#### PAGE EXCERPT ####

My wife, accompanied by a party of ladies and several other guests, had gone on board the elegant HAPAG liner Patria. Hitler and I went on board the control vessel Grille, which Hitler used for his sea trips. The naval review that was held displayed the surprising number of vessels possessed by Germany, considering the short space of time she had had to build up her fleet.

Kapitänleutnant Werner Lott, commander of U-35, was to recall that, exactly one year later, around August 20, 1939, “We had held exercises with all our U-boats in the deeper waters of the Central Baltic Sea for a maneuver that Hitler had ordered to show off to the king of Italy on his state visit. Hitler had been impressed on his official visit to Italy May 1939 by a rather static display of submerged power in Naples Bay and now wanted to impress him with daring and very mobile maneuvers. All went well on this exercise around Hitler’s Aviso Grille and thereafter we all entered Swinemünde Harbour. There the U-boat captains were invited to lunch with him on board Grille where C-in-C Räder presided and Dönitz was also present. After lunch a most unusual thing happened. Räder rose, made a few complimentary remarks and then said “Have you any questions?” I knew him well and shot without a second’s hesitation the question at him: “We cannot help feeling that we are drifting towards war – is that really unavoidable?” And he also answered without hesitation: “Hitler has so far achieved so much in his six years in power that I do not think he will risk all the positive achievements in a hazardous war.”

#### AVAILABLE DATA ####

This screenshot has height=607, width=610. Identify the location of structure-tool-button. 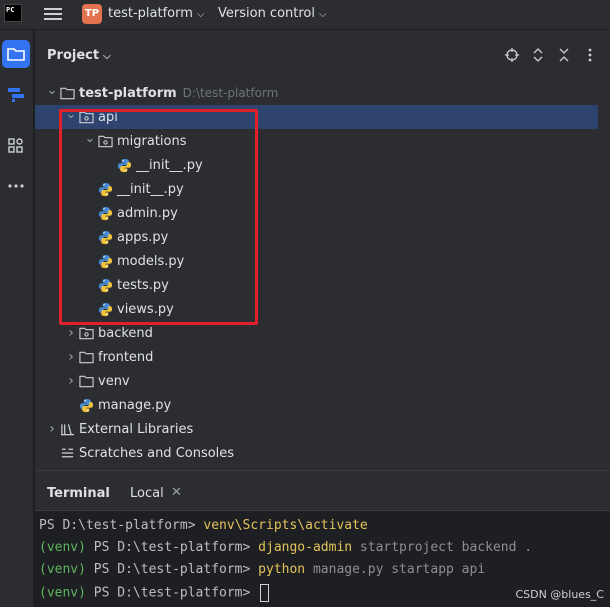
(16, 94). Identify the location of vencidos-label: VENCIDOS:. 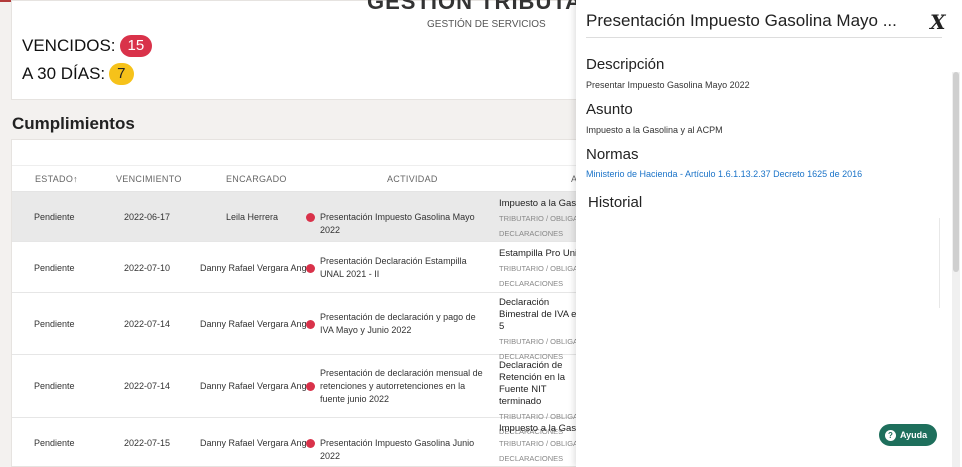
(69, 46).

####

**YOUR TASKS**
[1] Which people does the passage on the naval review and U-boat maneuvers mention by name? List every one.
[2] Pick up the passage on the naval review and U-boat maneuvers after its final sentence and carry it forward.

**ANSWERS**
[1]
- Hitler
- Werner Lott
- Räder
- Dönitz

[2]
Two days later Grille was laying mines around Wilhelmshaven…

Three years after the visit of his former king and three years after the start of “a hazardous war“, Mussolini attended the launch of the world’s then biggest battleship, perhaps predictably named Führer, and was taken out for a celebratory dinner cruise on board Grille in the Baltic, his host (according to one officer) being particularly pleased that “on this occasion he had not felt the slightest bit queasy.”

 

On the Führer’s orders the ship had not been camouflaged for war, but had retained her distinctive yellow funnel and white hull with gold paint on the bow and stern. He referred to the ship as “The White Swan of the Baltic”. But Grille, in the interim between state visits, had nevertheless switched roles from royal yacht to warship.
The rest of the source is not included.